In am fortunate in that, due to all of my consulting, I get to see how many different cleaning businesses work. At this very moment I am working on merging two smaller companies into one new larger company. As we are completing this project we have a check list of systems that we need to have in place. It is interesting to me that while the details of the systems vary from company to company, these processes tend to be the same. For a company to be truly successful in this business, or probably any business, there needs to be a series of systems in place for all of the keys tasks. We break them down into three categories. First, is employee acquisition management. The second is client acquisition and management. The third is support systems, which includes things like vehicle management and accounting. Now this may seem very obvious at first but when we get called in to help a company we almost always find the problems come down to one of two things.
The System that Isn't
The first and most obvious problem is there is a system missing. For example, we often find companies have no real system and plan for recruiting and hiring. What we mean by this is not just your Craig's List advertisement, but how do you formally know when to hire a new person? For us it is every time we have less than 10 open spots on the schedule next week. If that happens, it is time to hire another person. The second and less obvious problem is systems that conflict with each other. We see this all the time from people that hang out in the Facebook groups or attend industry events. They take systems from all over the place from other people and apply them to their company without really thinking through if it will work.

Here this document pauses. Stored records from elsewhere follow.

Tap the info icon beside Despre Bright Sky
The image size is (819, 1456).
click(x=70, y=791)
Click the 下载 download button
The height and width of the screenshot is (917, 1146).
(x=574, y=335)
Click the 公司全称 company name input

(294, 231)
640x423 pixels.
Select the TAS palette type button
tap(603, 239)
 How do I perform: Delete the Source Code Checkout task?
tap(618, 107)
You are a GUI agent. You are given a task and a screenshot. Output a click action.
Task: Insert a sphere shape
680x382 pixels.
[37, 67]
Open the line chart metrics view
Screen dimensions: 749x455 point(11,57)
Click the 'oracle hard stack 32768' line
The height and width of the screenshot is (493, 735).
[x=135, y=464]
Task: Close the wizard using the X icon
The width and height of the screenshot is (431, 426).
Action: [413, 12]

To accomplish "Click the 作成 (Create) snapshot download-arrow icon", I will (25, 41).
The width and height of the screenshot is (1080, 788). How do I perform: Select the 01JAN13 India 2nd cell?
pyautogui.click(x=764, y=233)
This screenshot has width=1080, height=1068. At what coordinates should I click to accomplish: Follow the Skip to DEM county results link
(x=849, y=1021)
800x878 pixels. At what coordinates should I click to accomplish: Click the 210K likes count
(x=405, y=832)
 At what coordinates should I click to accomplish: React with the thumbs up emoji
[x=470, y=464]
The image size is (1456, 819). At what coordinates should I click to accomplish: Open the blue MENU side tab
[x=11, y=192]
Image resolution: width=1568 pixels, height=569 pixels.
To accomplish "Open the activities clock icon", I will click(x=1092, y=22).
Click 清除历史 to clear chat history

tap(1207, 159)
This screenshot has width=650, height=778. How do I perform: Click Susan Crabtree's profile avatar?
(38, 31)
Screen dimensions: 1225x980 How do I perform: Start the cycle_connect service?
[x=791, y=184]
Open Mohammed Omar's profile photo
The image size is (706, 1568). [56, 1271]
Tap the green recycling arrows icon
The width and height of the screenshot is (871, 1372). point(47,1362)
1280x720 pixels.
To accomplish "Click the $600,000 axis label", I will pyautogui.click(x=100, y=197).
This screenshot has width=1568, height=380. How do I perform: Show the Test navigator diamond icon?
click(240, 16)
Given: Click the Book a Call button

Matching Systems to Company Culture
For example, my attendance policy is this: you are allowed 6 unplanned absences every 6 months. This means if your time off is not pre-approved it counts as one of these 6. We do not do doctor's notes, we do not ask why you were out, we trust you are an adult and as long as it does not happen too often we trust you to make good decisions. This works for us because it matches the total culture of our company which is based on solo cleaners which we expect to be independent problem solvers. If they get to a house and no one answers, we expect them to independently work through a series of steps to resolve the problem before they ever called the office. My attendance policy works because the type of people that can solve problems for themselves also do not want someone telling them whether or not their kid was sick enough to call off work. It also means I have to recruit for a very different kind of employee.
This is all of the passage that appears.